W2. Considering more comparison methods such as PNGAN
Thanks for suggesting this comparison method. We agree that PNGAN is an excellent self-supervised work tailored for the image denoising task and we have included this work in our paper. However, we must honestly acknowledge that our experimental results do not surpass PNGAN, which can achieve a PSNR of 37.24dB when training the U-Net using its generated noises. This outcome may be anticipated, as our proposed method does not incorporate any prior knowledge of specific restoration tasks, aiming instead to provide a general solution for a wide range of restoration tasks. By contrast, self-supervised methods cannot perform well across different tasks and show limited generalization. Our experiments also demonstrated that by employing a more advanced restoration network, the proposed method can outperform some solid self-supervised learning methods such as C2N and AP-BSN (in Table 5).

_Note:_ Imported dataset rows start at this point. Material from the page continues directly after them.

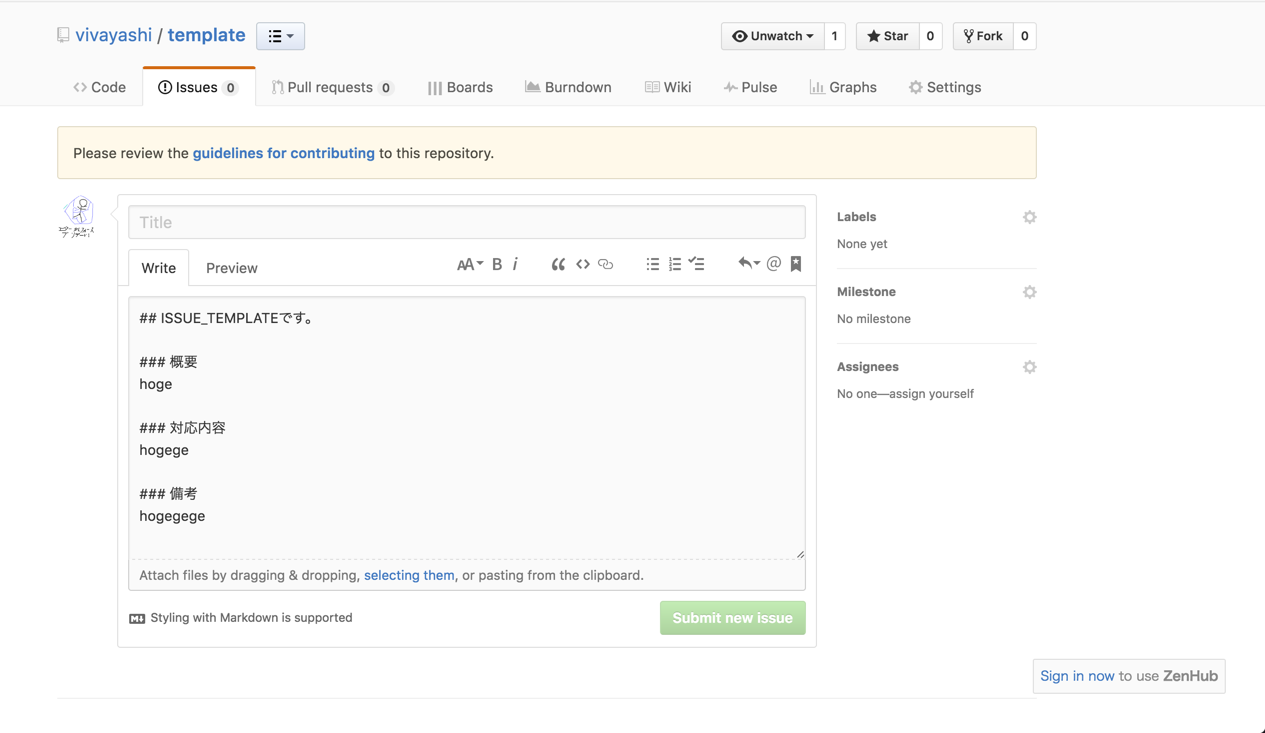Insert a blockquote using the quote icon
This screenshot has width=1265, height=733.
pyautogui.click(x=558, y=264)
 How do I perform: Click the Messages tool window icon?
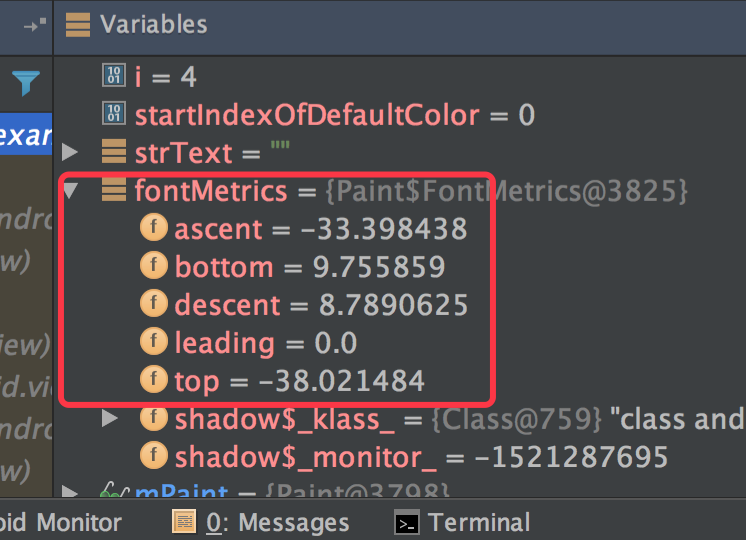[183, 522]
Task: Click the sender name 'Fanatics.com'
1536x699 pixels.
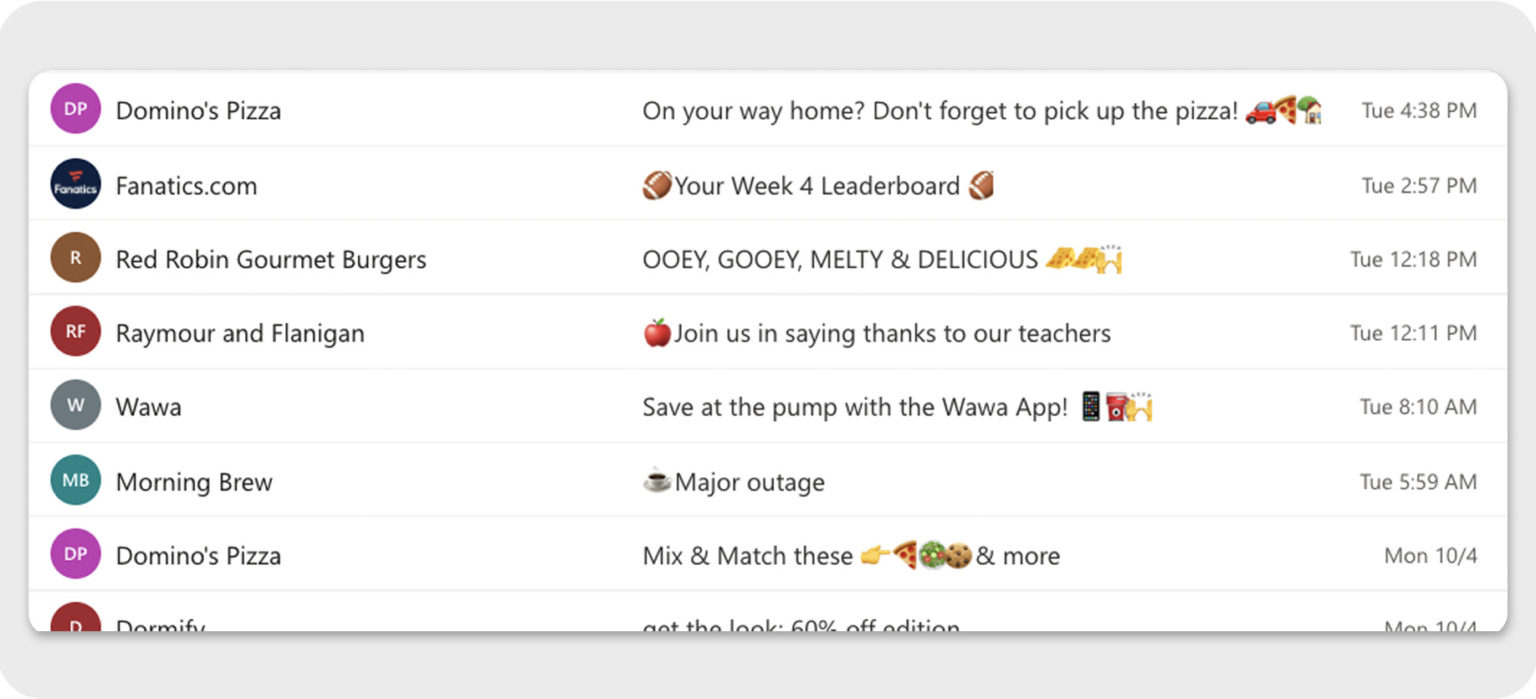Action: click(x=187, y=184)
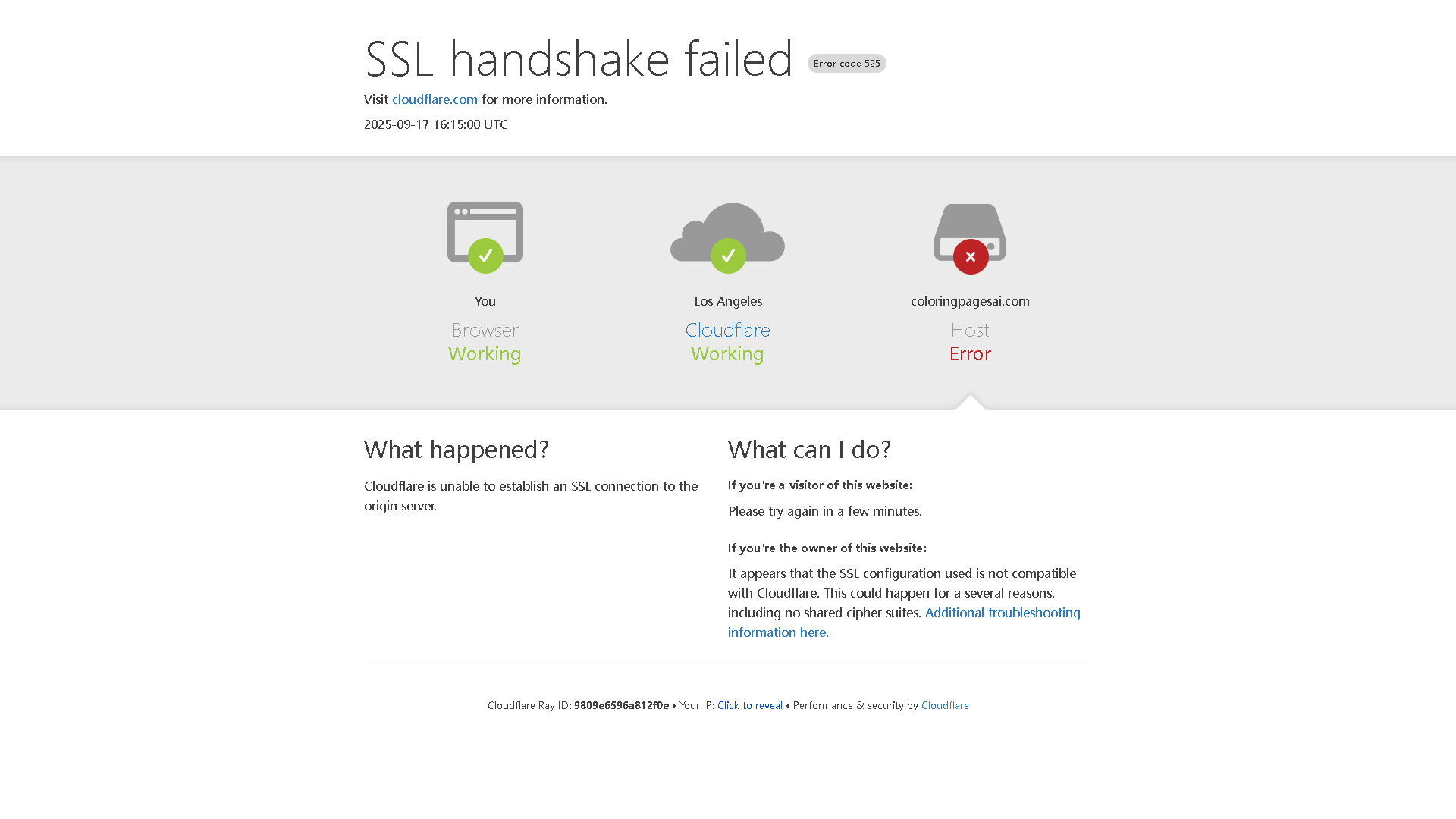This screenshot has height=819, width=1456.
Task: Open the Cloudflare link in the footer
Action: tap(944, 705)
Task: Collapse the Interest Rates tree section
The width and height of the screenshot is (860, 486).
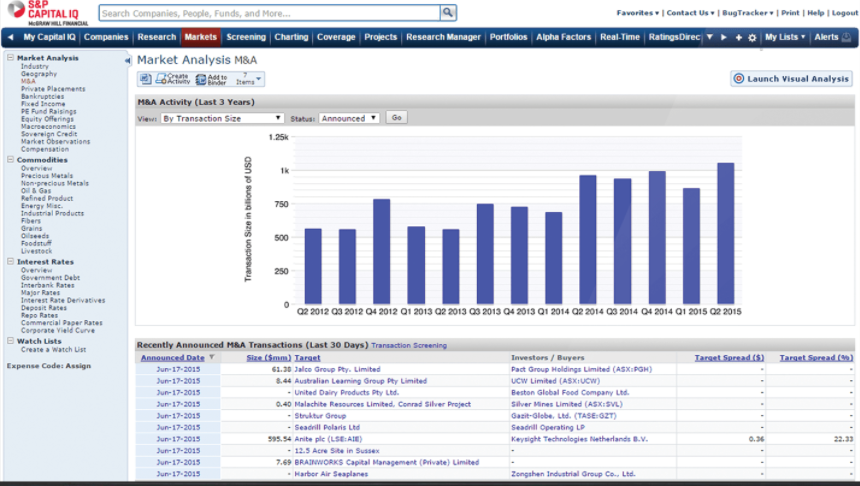Action: (10, 262)
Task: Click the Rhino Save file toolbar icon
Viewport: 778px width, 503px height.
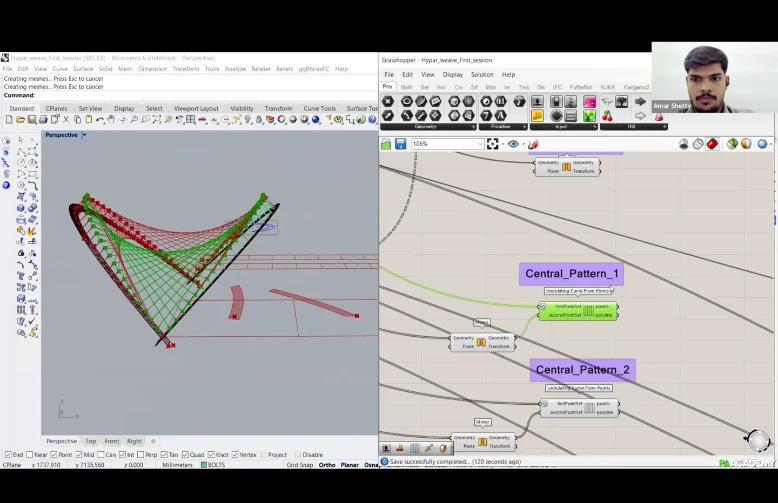Action: (33, 120)
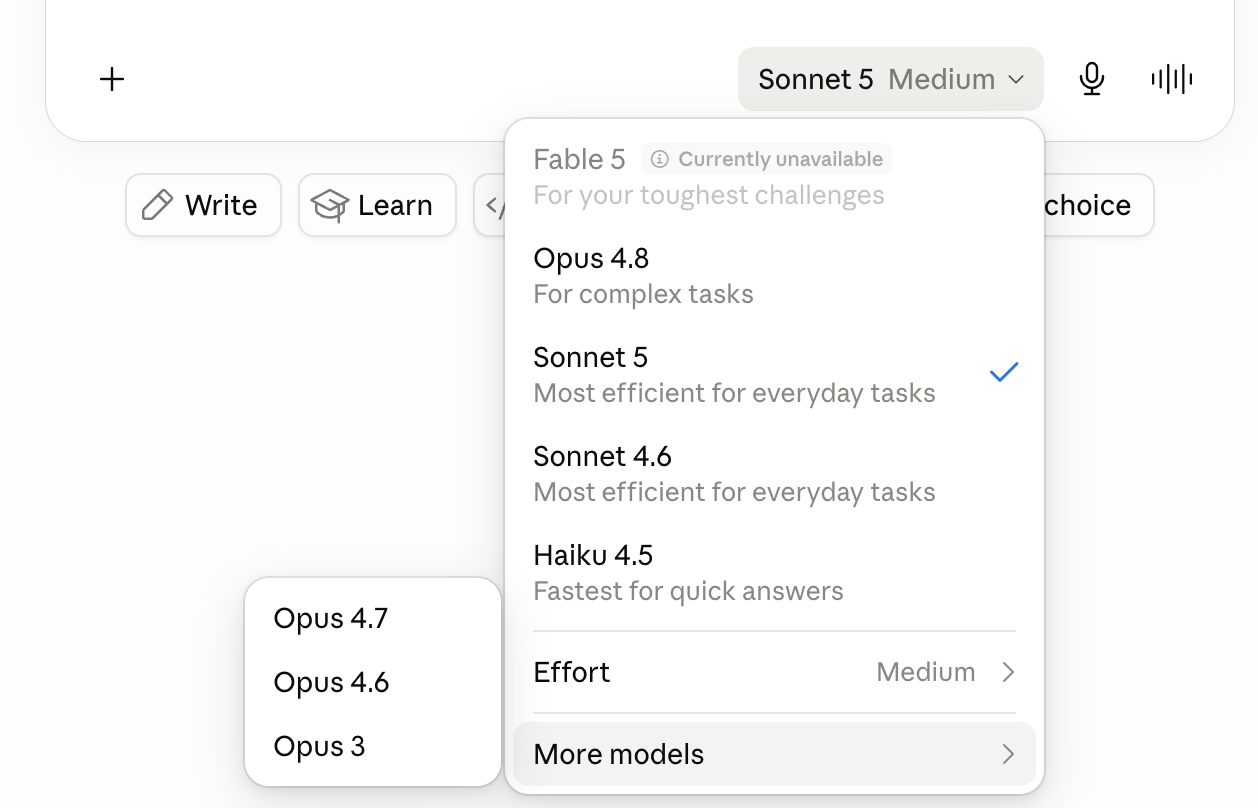Click the partially hidden code icon chip
The height and width of the screenshot is (808, 1258).
pos(489,205)
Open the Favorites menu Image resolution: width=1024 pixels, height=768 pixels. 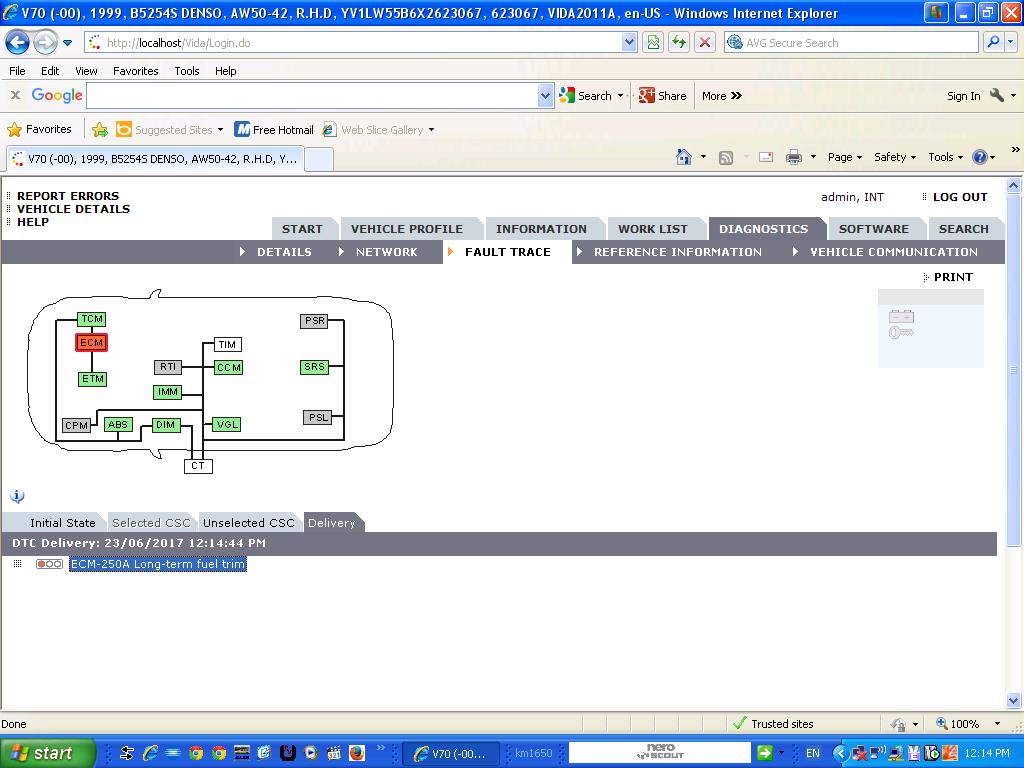point(135,71)
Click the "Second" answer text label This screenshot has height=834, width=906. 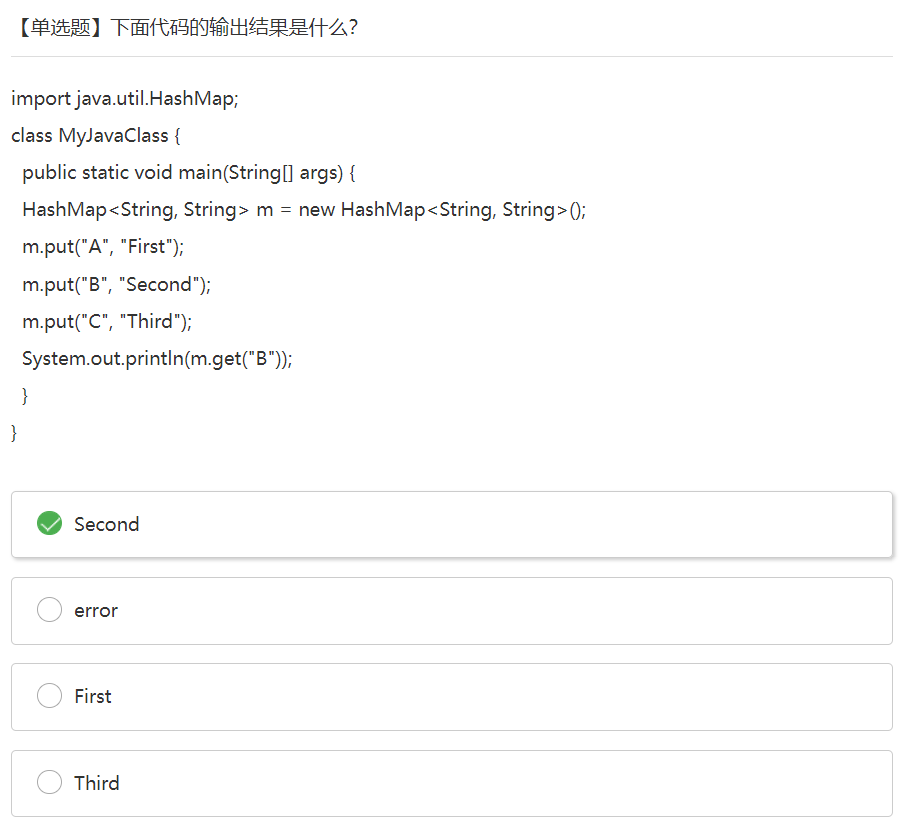106,524
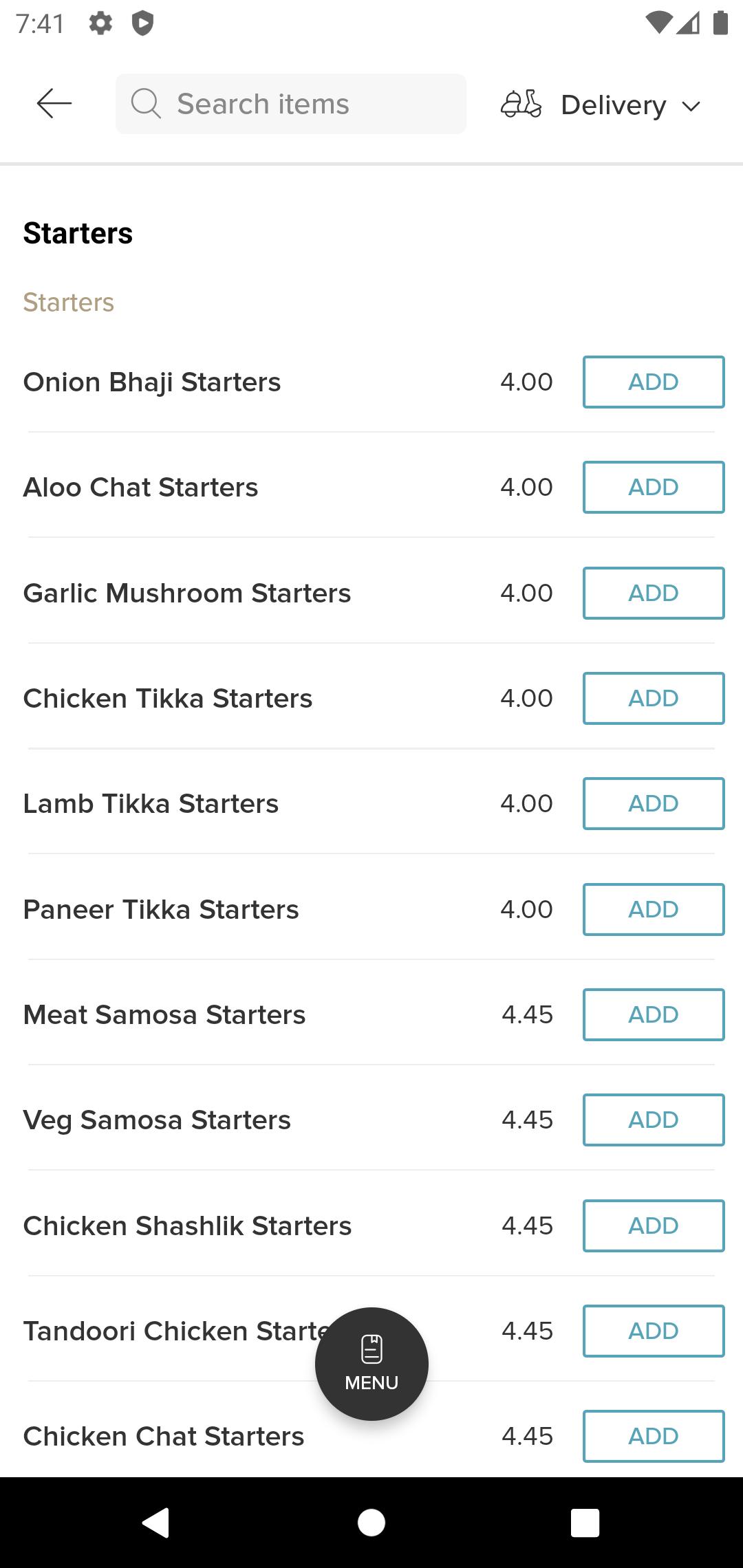The image size is (743, 1568).
Task: Open the Paneer Tikka Starters item
Action: pos(161,909)
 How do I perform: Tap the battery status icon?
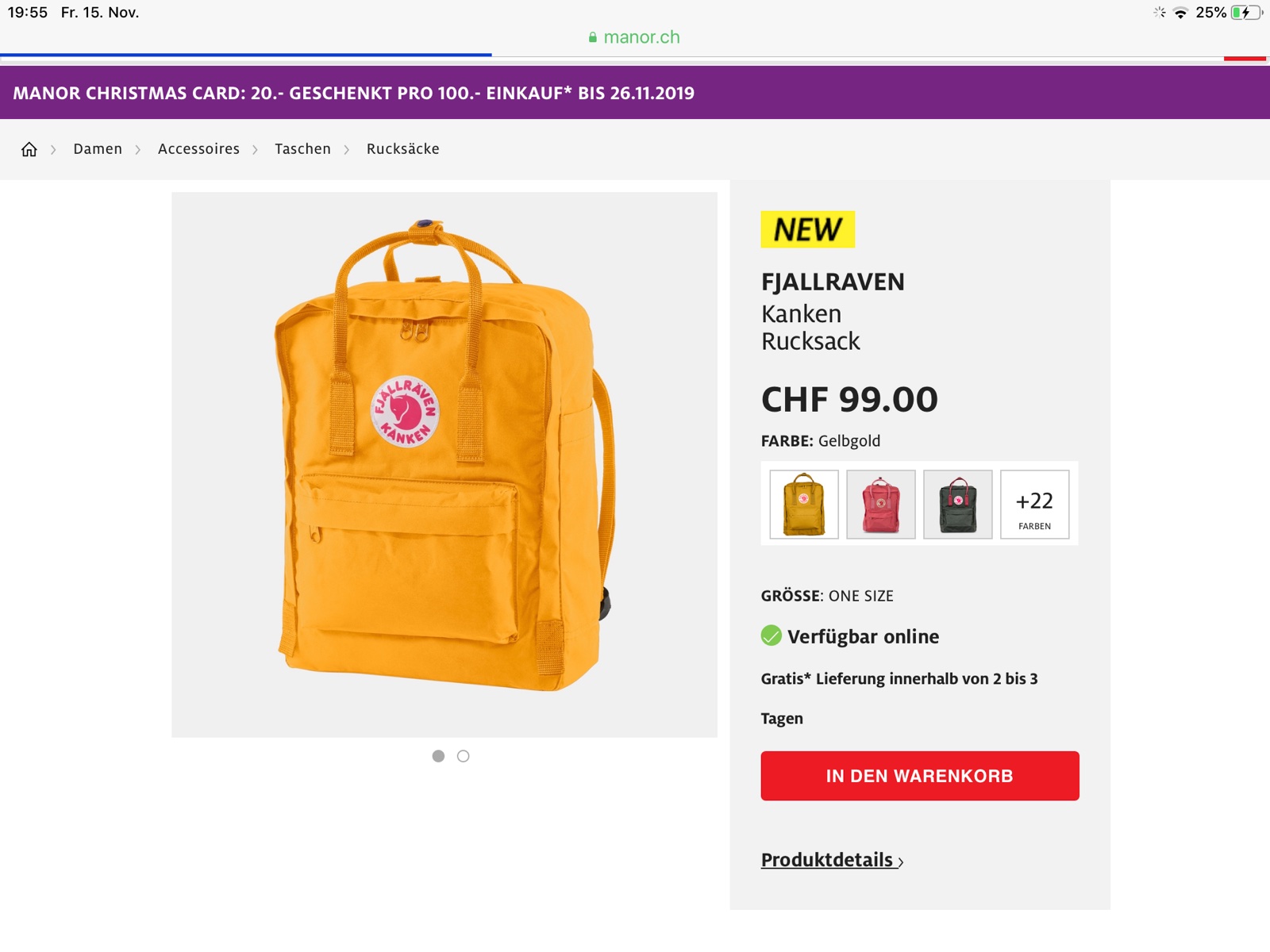tap(1246, 13)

We argue the difference between domain adaptation and self-supervised learning: Domain adaptation transfers knowledge from one domain to another with different data distributions, improving performance in new, unseen environments. Self-supervised learning, on the other hand, learns from unlabeled data by generating pseudo-labels or exploring the target distribution from the data itself. Both approaches reduce the reliance on large amounts of labeled data but address different challenges: domain adaptation focuses on bridging domain gaps, and self-supervised learning leverages data's inherent structure.
W3. The noise sampling range imposes a significant burden during training. Analysis on compared with DnCNN.
We would like to address your concern from the following two aspects.
- Compared with previous domain adaptation and self-supervised methods, our method did not introduce significant burdens during training. In Table 4, the experiments verified that a larger sampling range of noise can effectively solve the overfitting problem. For a clear comparison, we show the total GPU hours (on NVIDIA A100 40G GPU) of training different denoising methods as follows. As we can observe, our method is affordable and the whole training can be finished in one day by 4 GPUs. Additionally, as described in Section 3.2 and Appendix A4.1, our method can extend to the unpaired condition case by relaxing the diffusion’s input with the image from other clean datasets. Thus, the shortcut issue can be potentially eliminated since trivial solutions such as matching the pixel’s similarity between input and condition do not exist. Such an extension keeps the channel shuffling layer but is free to the residual swapping contrastive learning. As a result, the training cost can be further reduced as shown in "Ours_ex".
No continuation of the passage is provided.